A real prompt engineer doesn’t write magic spells. He studies the model. He learns its quirks. He adapts his language to its behavior. ChatGPT, Claude, Gemini, MidJourney — each speaks with a different accent. If you don’t listen, you don’t get results.

The Token Scam Nobody Talks About

You think you’re clever writing 4,000-token masterpieces? All you’re doing is burning money. Tokens are the hidden tax of AI. Every word you type, every instruction you add — it all costs.

Startups hide this truth. They layer their own hidden prompts on top of yours. So what looks like a simple request can balloon into thousands of tokens. Costs spiral, scalability collapses, and users get fed up.

This isn’t innovation. It’s incompetence dressed up as progress.

The Blind Race of Builders and Users

Here’s the ugliest part: both sides are blind.

  • Users think every tool works like ChatGPT. They expect Gemini, Claude, or some random SaaS wrapper to act the same. When it doesn’t, they quit.
  • Builders think users already understand models and tokens. They assume people will magically “get it.” They don’t.

So the whole industry is running in circles. Startups chasing hype, users chasing illusions. Nobody stopping to ask: do we even know how this machine works?

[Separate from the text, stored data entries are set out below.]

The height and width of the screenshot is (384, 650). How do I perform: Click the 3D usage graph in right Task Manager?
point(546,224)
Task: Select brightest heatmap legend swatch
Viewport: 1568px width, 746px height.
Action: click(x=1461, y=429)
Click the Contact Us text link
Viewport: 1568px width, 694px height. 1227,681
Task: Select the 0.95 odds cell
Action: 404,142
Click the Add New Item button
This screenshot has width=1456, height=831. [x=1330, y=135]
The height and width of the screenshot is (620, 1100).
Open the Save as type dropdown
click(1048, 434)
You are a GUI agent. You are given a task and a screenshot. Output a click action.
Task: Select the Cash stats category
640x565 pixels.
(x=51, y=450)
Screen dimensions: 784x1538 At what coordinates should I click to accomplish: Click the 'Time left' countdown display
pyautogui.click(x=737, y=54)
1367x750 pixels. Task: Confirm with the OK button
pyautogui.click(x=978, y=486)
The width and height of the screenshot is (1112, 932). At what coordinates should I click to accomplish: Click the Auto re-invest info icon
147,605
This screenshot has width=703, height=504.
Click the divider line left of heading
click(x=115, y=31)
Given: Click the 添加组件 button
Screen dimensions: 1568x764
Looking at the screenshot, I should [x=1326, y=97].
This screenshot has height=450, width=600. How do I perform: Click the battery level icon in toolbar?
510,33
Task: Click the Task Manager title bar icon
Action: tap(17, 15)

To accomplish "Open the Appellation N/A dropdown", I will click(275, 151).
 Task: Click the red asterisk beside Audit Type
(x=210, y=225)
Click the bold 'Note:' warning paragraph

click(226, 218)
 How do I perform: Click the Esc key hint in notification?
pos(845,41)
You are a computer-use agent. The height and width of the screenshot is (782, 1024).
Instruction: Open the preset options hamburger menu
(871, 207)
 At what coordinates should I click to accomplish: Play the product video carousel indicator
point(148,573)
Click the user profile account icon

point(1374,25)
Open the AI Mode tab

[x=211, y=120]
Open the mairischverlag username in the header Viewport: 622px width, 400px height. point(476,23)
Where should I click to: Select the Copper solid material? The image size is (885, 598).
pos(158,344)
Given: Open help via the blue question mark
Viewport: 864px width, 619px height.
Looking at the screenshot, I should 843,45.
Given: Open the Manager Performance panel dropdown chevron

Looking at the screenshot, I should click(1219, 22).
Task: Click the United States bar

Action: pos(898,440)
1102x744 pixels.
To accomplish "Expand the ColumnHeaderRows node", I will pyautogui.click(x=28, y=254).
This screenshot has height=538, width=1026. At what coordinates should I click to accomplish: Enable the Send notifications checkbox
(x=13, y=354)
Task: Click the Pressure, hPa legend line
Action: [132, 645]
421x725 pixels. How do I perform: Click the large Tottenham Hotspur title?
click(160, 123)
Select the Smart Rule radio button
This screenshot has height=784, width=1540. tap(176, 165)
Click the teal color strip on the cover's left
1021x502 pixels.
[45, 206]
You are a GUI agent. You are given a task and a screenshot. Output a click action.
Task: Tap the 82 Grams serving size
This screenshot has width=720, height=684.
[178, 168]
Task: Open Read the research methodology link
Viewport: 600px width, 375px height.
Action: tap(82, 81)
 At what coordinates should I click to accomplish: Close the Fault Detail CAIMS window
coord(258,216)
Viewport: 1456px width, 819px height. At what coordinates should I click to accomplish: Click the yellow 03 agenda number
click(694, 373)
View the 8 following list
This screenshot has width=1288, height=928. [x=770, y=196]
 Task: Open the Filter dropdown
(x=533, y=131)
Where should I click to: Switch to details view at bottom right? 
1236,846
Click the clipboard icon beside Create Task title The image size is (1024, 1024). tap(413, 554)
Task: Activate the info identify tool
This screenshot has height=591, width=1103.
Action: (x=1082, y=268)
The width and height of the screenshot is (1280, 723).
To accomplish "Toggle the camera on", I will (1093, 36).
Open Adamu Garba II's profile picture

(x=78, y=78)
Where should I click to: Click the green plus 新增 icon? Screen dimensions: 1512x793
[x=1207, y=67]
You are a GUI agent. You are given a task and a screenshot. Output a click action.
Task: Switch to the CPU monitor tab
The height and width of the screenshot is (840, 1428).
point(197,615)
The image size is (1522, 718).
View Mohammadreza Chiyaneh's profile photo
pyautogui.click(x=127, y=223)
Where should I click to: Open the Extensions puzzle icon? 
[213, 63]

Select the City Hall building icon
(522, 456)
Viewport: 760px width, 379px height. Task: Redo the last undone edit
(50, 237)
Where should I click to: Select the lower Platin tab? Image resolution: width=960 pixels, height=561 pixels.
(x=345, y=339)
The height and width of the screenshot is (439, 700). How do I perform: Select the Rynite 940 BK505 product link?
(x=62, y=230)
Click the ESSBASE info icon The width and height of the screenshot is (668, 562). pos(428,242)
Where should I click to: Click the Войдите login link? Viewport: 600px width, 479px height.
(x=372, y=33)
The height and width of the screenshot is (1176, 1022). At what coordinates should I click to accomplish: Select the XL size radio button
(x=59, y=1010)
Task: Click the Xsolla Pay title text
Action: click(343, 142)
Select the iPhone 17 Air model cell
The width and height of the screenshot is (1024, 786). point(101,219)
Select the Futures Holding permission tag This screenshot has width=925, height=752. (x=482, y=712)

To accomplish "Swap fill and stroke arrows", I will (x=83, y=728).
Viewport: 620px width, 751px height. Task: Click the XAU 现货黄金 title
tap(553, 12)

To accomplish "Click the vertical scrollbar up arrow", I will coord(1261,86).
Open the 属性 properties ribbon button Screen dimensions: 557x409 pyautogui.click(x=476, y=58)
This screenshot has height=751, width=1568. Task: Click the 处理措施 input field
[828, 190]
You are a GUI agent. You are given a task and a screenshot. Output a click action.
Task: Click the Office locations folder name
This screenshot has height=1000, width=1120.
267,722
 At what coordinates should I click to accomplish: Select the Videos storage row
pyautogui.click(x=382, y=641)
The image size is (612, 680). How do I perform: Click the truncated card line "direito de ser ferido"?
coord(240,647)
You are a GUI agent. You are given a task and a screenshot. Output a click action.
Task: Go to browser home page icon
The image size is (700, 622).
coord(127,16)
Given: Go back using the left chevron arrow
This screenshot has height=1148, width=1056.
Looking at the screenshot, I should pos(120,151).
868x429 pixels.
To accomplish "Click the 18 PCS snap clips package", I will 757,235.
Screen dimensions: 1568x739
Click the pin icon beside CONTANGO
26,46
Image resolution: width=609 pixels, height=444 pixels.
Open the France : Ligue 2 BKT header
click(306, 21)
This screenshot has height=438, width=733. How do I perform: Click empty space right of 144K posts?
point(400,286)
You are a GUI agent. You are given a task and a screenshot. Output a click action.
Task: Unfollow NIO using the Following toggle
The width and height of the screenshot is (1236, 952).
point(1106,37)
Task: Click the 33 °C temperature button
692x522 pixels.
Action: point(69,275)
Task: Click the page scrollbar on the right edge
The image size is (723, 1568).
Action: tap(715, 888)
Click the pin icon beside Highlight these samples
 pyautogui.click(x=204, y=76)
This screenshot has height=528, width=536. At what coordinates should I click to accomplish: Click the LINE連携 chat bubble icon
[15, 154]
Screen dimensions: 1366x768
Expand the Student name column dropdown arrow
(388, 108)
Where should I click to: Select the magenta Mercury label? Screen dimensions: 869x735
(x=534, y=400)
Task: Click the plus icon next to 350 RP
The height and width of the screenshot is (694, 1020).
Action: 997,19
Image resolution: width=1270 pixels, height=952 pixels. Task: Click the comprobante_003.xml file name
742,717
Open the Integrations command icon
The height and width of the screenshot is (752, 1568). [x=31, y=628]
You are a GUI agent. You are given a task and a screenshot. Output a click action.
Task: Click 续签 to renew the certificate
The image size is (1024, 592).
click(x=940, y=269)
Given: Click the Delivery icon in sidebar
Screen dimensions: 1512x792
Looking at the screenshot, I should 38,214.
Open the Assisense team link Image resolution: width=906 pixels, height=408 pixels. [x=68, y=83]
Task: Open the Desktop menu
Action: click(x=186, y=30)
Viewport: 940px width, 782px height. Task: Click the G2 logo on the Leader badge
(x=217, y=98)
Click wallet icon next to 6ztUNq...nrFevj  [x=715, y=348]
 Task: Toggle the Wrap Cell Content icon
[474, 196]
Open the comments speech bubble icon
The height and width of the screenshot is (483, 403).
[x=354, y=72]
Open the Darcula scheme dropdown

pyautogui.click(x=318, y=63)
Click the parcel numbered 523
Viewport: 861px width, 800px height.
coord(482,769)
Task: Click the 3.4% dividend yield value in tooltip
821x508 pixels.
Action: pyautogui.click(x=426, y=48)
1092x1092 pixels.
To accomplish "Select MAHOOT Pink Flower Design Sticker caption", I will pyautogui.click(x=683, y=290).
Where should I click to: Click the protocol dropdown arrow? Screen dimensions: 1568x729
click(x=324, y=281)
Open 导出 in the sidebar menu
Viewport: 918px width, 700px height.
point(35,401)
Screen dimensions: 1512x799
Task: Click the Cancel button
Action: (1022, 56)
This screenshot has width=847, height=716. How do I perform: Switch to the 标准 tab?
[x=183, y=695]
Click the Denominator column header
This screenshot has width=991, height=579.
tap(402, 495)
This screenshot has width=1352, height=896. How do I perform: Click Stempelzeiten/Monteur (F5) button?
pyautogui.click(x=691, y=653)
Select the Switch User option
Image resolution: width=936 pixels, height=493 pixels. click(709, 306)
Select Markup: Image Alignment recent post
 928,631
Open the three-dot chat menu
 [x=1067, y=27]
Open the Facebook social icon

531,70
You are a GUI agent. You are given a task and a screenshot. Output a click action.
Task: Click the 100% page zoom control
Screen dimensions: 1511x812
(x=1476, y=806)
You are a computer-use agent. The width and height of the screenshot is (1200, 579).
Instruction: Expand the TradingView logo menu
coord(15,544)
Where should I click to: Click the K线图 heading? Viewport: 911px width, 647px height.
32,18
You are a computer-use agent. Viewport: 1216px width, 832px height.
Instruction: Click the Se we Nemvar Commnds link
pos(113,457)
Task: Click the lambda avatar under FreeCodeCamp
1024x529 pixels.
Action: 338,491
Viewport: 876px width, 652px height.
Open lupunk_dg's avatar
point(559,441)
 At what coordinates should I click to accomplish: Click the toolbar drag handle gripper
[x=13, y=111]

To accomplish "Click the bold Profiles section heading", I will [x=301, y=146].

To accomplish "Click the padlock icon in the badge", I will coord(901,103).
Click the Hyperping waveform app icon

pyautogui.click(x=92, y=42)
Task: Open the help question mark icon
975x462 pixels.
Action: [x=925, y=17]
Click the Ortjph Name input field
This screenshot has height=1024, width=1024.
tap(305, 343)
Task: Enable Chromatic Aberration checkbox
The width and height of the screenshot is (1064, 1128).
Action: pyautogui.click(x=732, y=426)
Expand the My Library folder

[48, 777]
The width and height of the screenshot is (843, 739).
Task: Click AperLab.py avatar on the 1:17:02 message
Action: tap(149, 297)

Influencers and Fake Masters

Look at Facebook. A guy posts: “Send me your photo, I’ll make you a custom artwork for cheap.” Behind the scenes? He’s using Nano or MidJourney with a generic template.

Fake AI artwork example

In the comments, some “prompt guru” drops a long cinematic prompt — fire on one side, water on the other. Sounds impressive, right?

But upload a 50 year old’s photo and you’ll still get a wet-haired superhero. Because the prompt wasn’t about him. It was about the guru showing off. This is the scam. Influencers acting like masters, trainers pumping out shortcuts, startups building wrappers. Everyone pretending. Nobody teaching.

Prompt guru scam example

Why ChatGPT Won (And Gemini Didn’t)

Let’s be blunt: ChatGPT isn’t better than every other model. But OpenAI played the game right. They gave people a frictionless experience. A chatbox. A personality. Something that felt human. It went viral because it was relatable, not because it was technically perfect.

Gemini? Overcomplicated. Claude? Safe but soulless. MidJourney? Brilliant, but buried in Discord. OpenAI built a movement. The rest built tools. That’s why ChatGPT owns the mindshare.

The Rare Example: Make.com

Now look at Make.com. Why do they thrive where others die? Not because their flows are magical. Not because their interface is prettier than Zapier’s. They thrive because they educate. They built an academy, a library, a culture. They don’t throw users into the deep end. They teach them how to swim.

That’s the difference. That’s why they grow while AI startups burn. They understand that tools without literacy are useless.

The Brutal Bottom Line

  • AI startups fail because they don’t educate.
  • Users fail because they don’t learn.
  • Influencers cash out while everyone else drowns.

We’ve mistaken prompts for mastery. We’ve mistaken wrappers for innovation. We’ve mistaken hype for progress. And until we fix that, 95% of projects will keep dying.

The survivors won’t be the ones with the shiniest demos or the longest prompts. They’ll be the ones who build literacy, who teach tokens, who guide users. The ones who stop the blind race and start building clarity.

So let’s be clear: If you’re launching an AI startup without educating your users, without teaching them how to think with the machine, you’re already dead. MIT didn’t need to say it. We all knew it. We just didn’t have the guts to face it.